Google Doc Phishing Email Information

Google Doc Phishing Email Information and Prevention

Overview

A recent sophisticated Google Doc phishing email hit the entire internet and stated that someone shared a Google Doc with you. Unlike past Google Doc phishing emails, this one did not install any malicious software when the user clicked the "Open in Docs" button. Instead, it asked for permissions to gain access to your Google account. 

The email was made to duplicate an actual email that is sent when you share a Google Doc with someone. The only difference is the "To" field that contains a suspicious @mailinator recipient (see image below).

Google Phishing Email

What to do next

In this instance, Google acted quickly to take all necessary precautions to protect users. "On Wednesday, May 3, we identified, investigated, and resolved an email phishing campaign that affected some accounts in your domain. This issue was addressed within approximately one hour from when Google became aware of it. Please note that we have already taken action to protect all users, and no further action is necessary." 

What to do if the email reappears in the future

If you clicked on the "Open in Docs" button and granted access to the third party app, you will need to use this link (https://myaccount.google.com/permissions) and remove authorization to any unrecognizable app. After removing access, you will also need to change your FSmail password.

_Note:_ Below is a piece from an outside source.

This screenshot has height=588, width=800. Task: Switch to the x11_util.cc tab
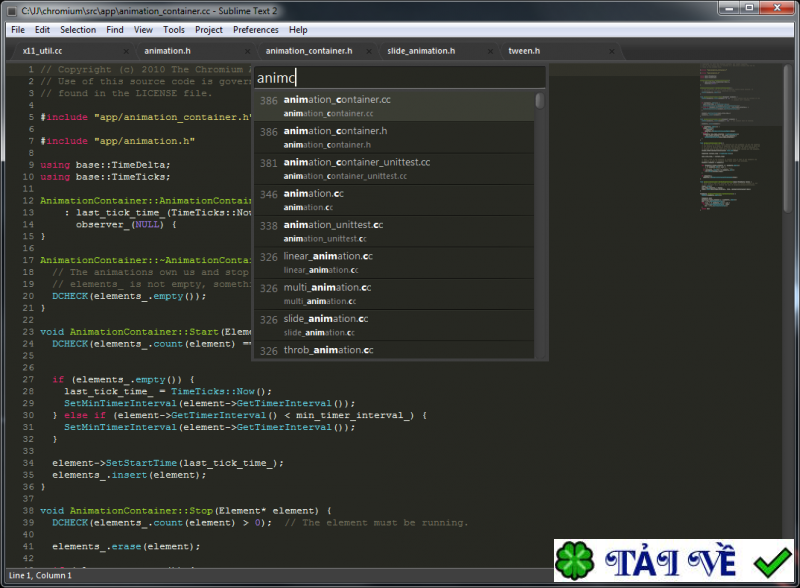(x=42, y=50)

Apps that are granted access by users, to their Gsuite accounts, cannot be subsequently denied access with a password change.  The technology used to allow these apps access to your account is specifically designed so that the app does not have to have your password to access your account in the first place. Use discretion when granting access to apps that ask to integrate with your Gsuite (formerly Google Apps). If you do allow this access on occasion, we recommend using a personal Gmail account, not your Bradley account.